When I was young, my father often talked about research the Soviets did with weightlifters using a dynometer which showed a high correlation between grip strength and a lifter's success or failure on the competition platform. Lifters who had poor grip strength prior to an snatch or clean and jerk attempt would very likely miss their attempts and if their grip was strong, they were likely be successful.
Surprising? No. A good grip can be an indicator of many things, including excitability and proper rest - it only makes sense that a competitor, sufficiently rested and psyched up will perform well on a grip strength test and likewise perform well on the platform. However, it can point the way to other things as well, such as the importance of having a strong grip.
Jedd Johnson of the Diesel Crew said on the Dr. Squat message boards (many years ago now) something to the effect of "a strong grip = a strong EVERYTHING". I don't know if that's true all the time, but it is certainly true that a weak grip can ruin all kinds of performances that would otherwise be very strong. For example, in the fighting arts, such as wrestling, judo, and jujutsu, NO ONE becomes good with a weak grip and neck. Have you ever heard of a weak-wristed striker? And a strong deadlift does not exist without a grip to match the posterior chain.
A point light figure like in the picture below, immediately highlights many structures that are regularly neglected in training, namely the neck, the wrist and hands, the hips, and the ankles and feet.
Any injury is bad, of course, and everything is interconnected, but we can work around some injured areas more easily than others. All of the areas highlighted above, when injured, can completely incapacitate us. A bad shoulder or hamstring and we can somehow manage, but injure an ankle or dominant hand and we are in a world of hurt.

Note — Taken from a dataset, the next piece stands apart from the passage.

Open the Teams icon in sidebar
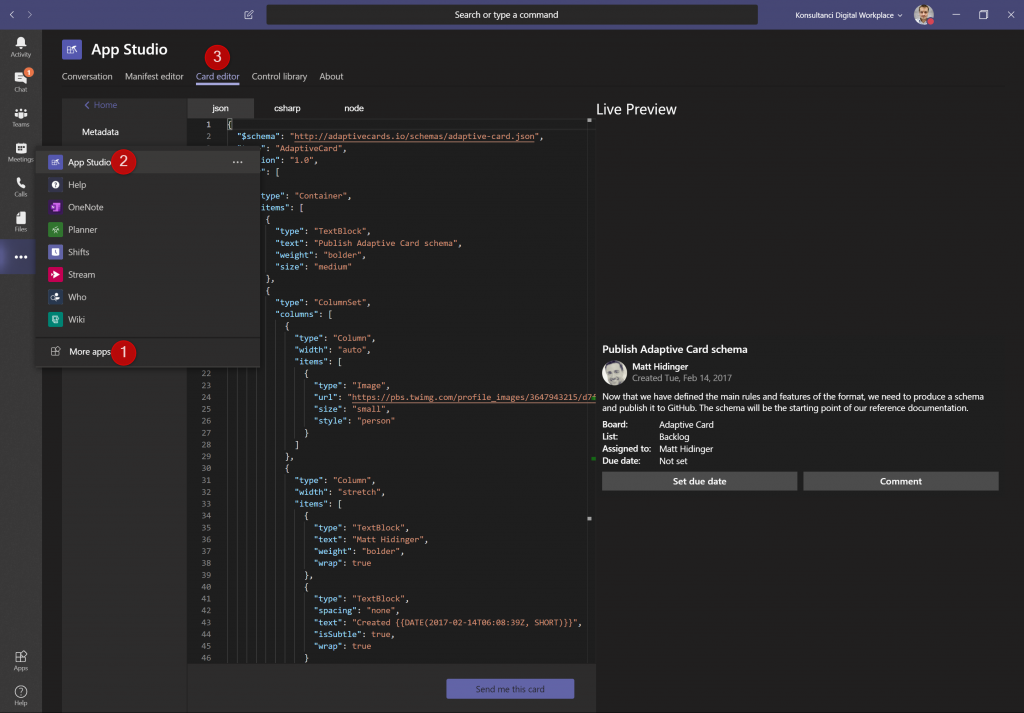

So what? The bottom line is that if the only exercise a trainee does in the gym for the lower body is set after set of badly performed barbell back squats, then we're leaving a lot to be desired. Power generated from "the core" will not be expressed if dampened by weak and soft end points. The inclusion of exercises that stress and strengthen the extremities (at least on an occasional basis) are an absolute necessity for any program that claims to be "functional". This doesn't mean an additional half dozen isolation exercises - hill sprints and heavier sandbag work will cover most things. But, they need to be included.